KABARMADURA.ID | Bagaimana bisa, batik yang diproduksi di Madura justru lebih dikenal oleh orang-orang di luar Madura. Sementara di daerahnya sendiri tidak begitu tersohor. Pertanyaan itu terlintas di hampir semua orang yang baru mengenal Griya Batik Heny.
ALI WAFA, SAMPANG
Warga Kabupaten Sampang tidak banyak yang tahu Griya Batik Heny. Padahal usaha ini dirintis oleh Heny Krisniasih (39) sejak 10 tahun yang lalu, tepatnya pada tahun 2012. Namun pangsa pasarnya justru meluas di daerah lain, seperti di Yogyakarta, Jakarta dan sedikit sekali di Sampang.
Rupanya, Heny sendiri kelahiran Yogyakarta. Ibu tiga anak itu ikut suaminya ke Kota Bahari. Saat itu, teman-teman Heny di Jakarta mengaku suka dengan batik Madura. Heny pun diminta untuk mencarikannya. Heny memperlihatkan gambar batik Madura, ternyata benar disukai.
Batik itu dibeli, kemudian dijual kembali ke teman-temannya di Jakarta. Berawal dari situ, Heny merasa ada peluang di bisnis batik. Dia pun tertarik untuk menjadi reseller batik. Hingga akhirnya, dia mengumpulkan modal dan memproduksi sendiri batik tulis.
“Dari awal saya sudah jual beli online melalui Instagram dan Facebook. Dulu belum banyak jual beli online,” ungkapnya, Senin (13/3/2023).
Kebetulan, ayahnya adalah pengurus Dewan Kerajinan Nasional Daerah (Dekranasda) di Yogyakarta. Dari ayahnya, dia mendapat peluang untuk menggelar pameran batik tulis. Di situlah dia menyebarkan kartu namanya, hingga Griya Batik Heny dikenal luas di Yogyakarta.

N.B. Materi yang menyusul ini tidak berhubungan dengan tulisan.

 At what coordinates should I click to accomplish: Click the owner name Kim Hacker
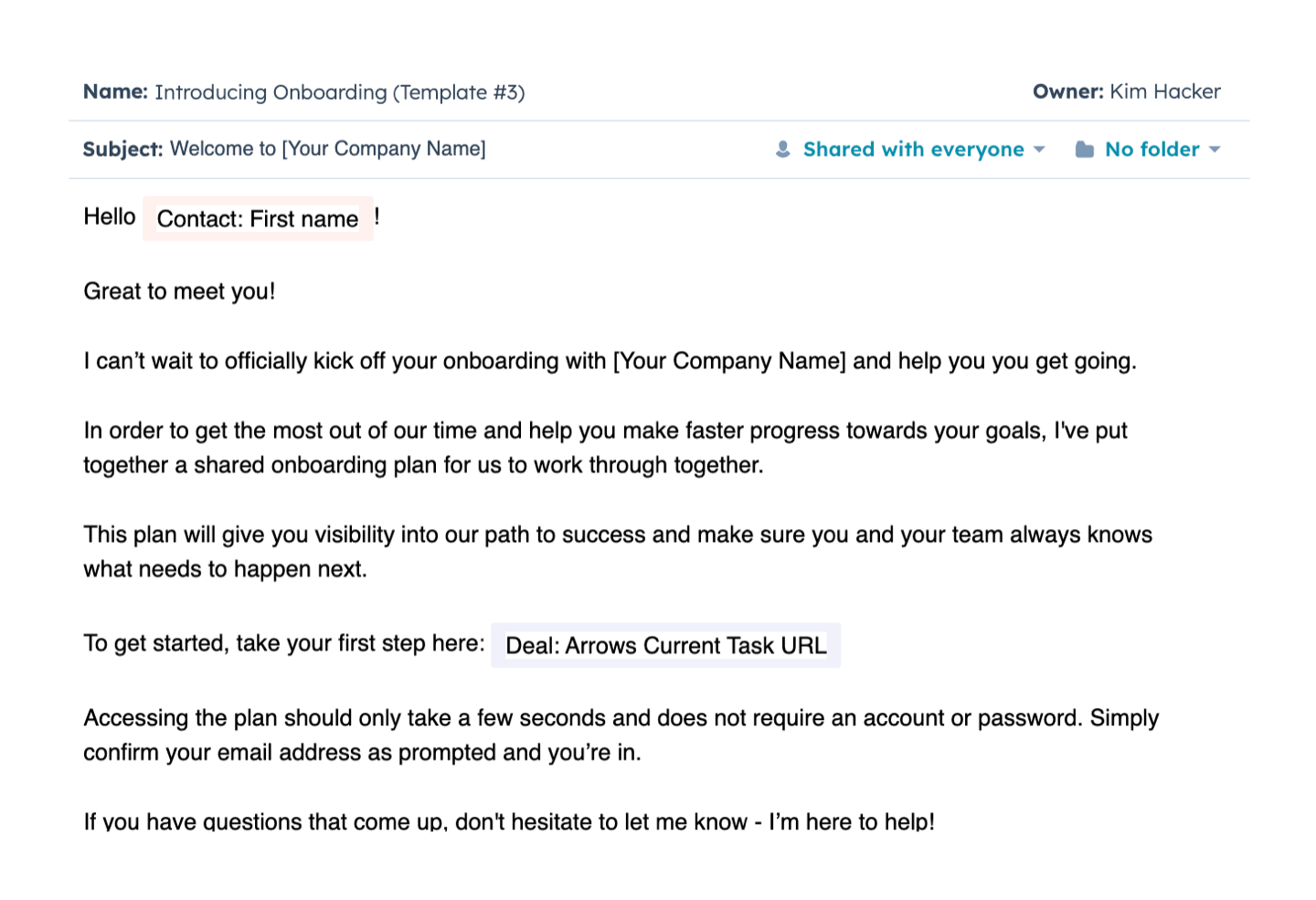[1165, 91]
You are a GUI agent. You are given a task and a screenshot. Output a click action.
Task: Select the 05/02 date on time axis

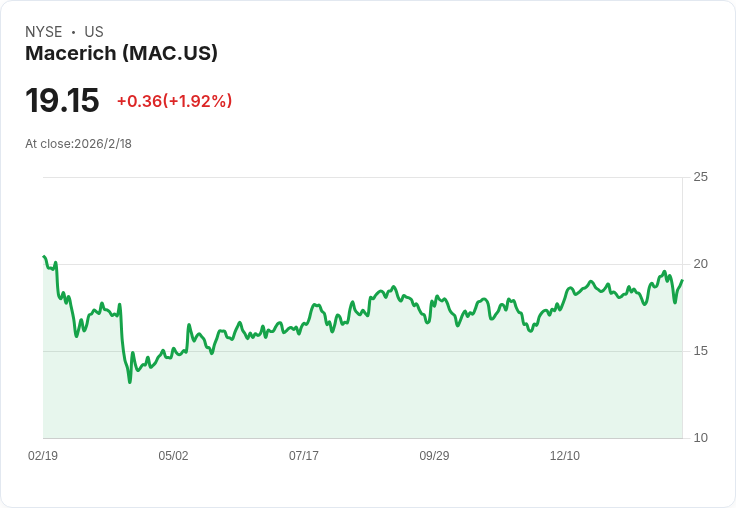173,456
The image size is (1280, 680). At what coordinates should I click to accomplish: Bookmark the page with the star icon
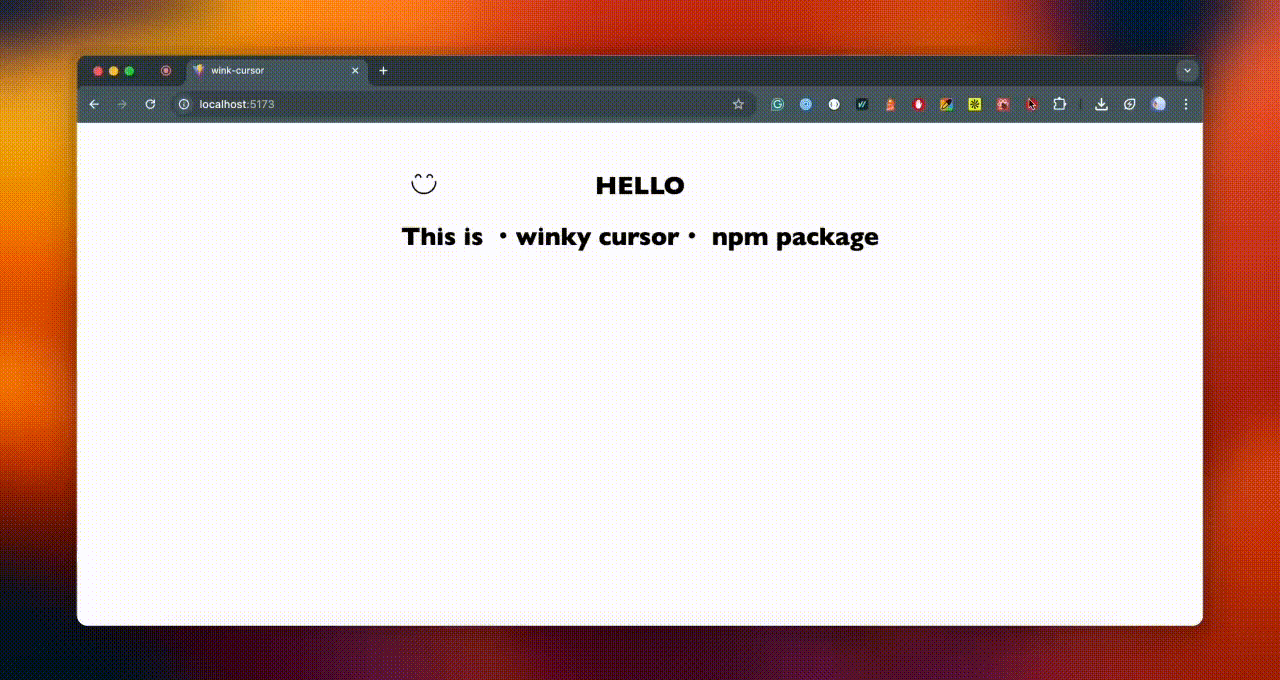pos(738,103)
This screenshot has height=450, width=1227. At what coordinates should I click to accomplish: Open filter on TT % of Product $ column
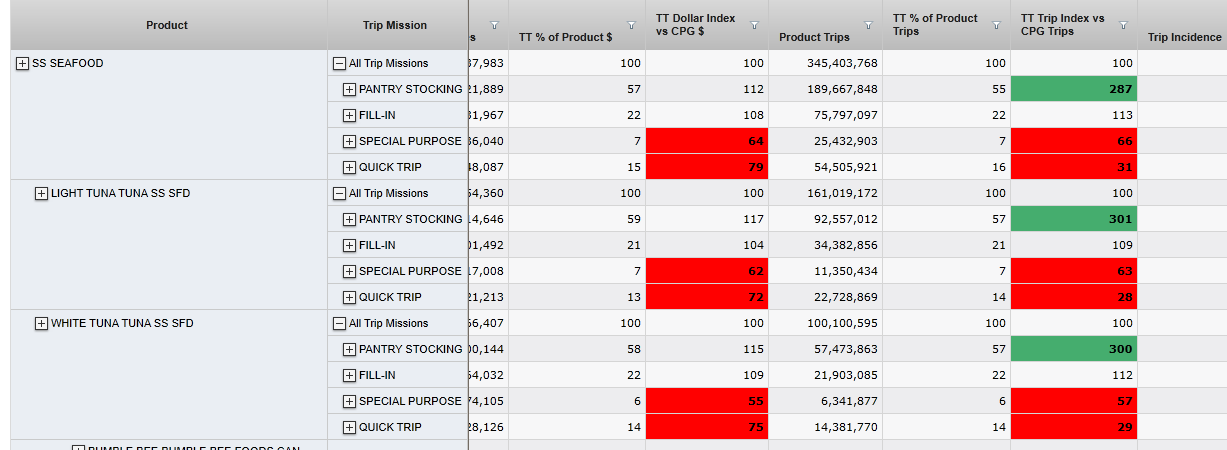pyautogui.click(x=631, y=25)
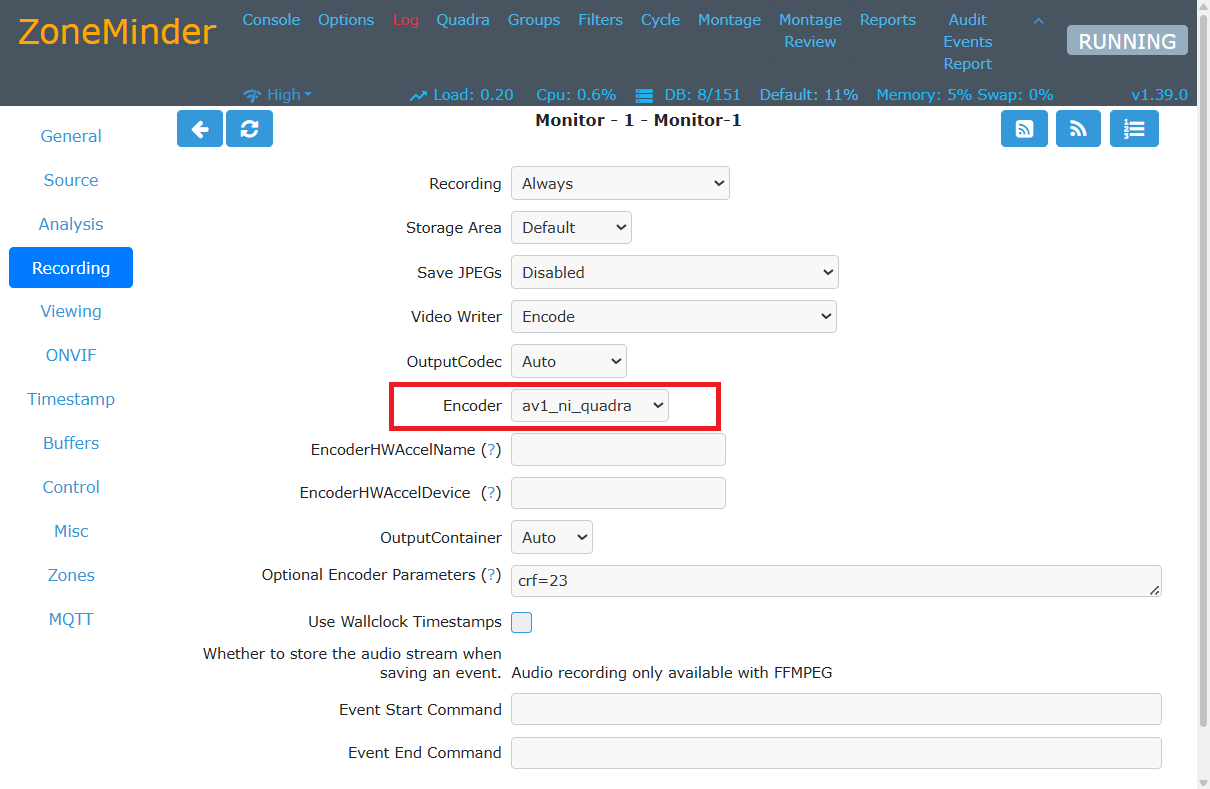
Task: Expand the Video Writer dropdown
Action: (673, 317)
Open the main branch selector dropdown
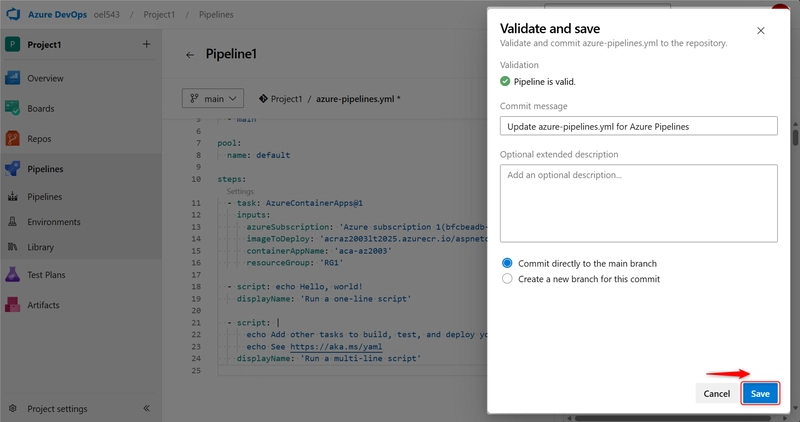 click(213, 98)
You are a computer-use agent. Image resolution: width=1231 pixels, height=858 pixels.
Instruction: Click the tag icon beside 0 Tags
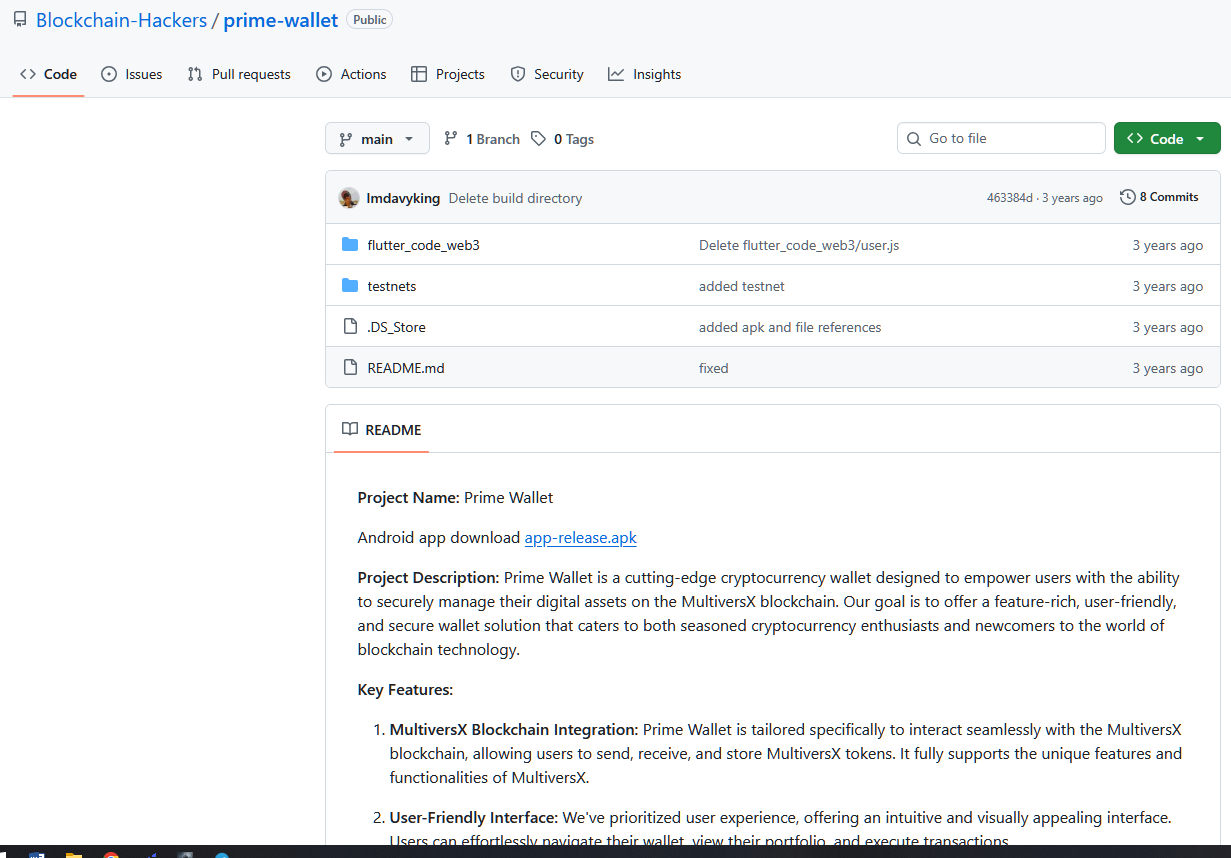coord(538,139)
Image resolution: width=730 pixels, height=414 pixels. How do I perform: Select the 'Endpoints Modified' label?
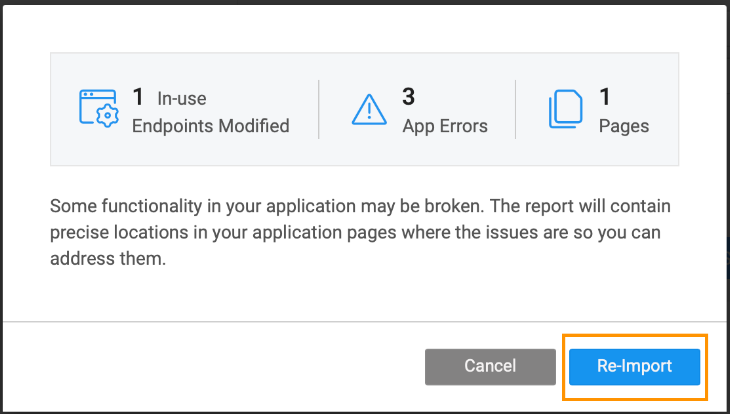(211, 126)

Dia pun banjir pesanan. Padahal platform media sosial yang digunakannya hanya Facebook dan Instagram. Sayangnya, di Sampang belum banyak yang tahu. Bahkan, Dinas Koperasi, Perindustrian dan Perdagangan (Diskoperindag) Sampang baru tahu bahwa Griya Batik Heny milik warga Sampang.
“Dulu dari Diskoperindag menghubungi saya. Ternyata tahu Griya Batik Heny dari Facebook. Saya kemudian ditawari untuk ikut pelatihan,” ujar istri dari Budi Eka Prasetiawan itu.
Sekarang, Heny dibantu enam orang pekerja. Mulai dari desain, produksi hingga pemasaran dikerjakannya. Kebanyakan, batik yang diproduksinya adalah batik kontemporer. Namun ada juga batik klasik khas lokal. Dari usahanya itu, dia pernah memperoleh omzet sebulan Rp30 juta.
“Karena permintaan pasar banyak, kalau saya produksi semua di rumah gak nututi. Jadi saya kerja sama dengan pengrajin. Saya bagian desain, mereka yang produksi, terus setor ke saya,” tutupnya.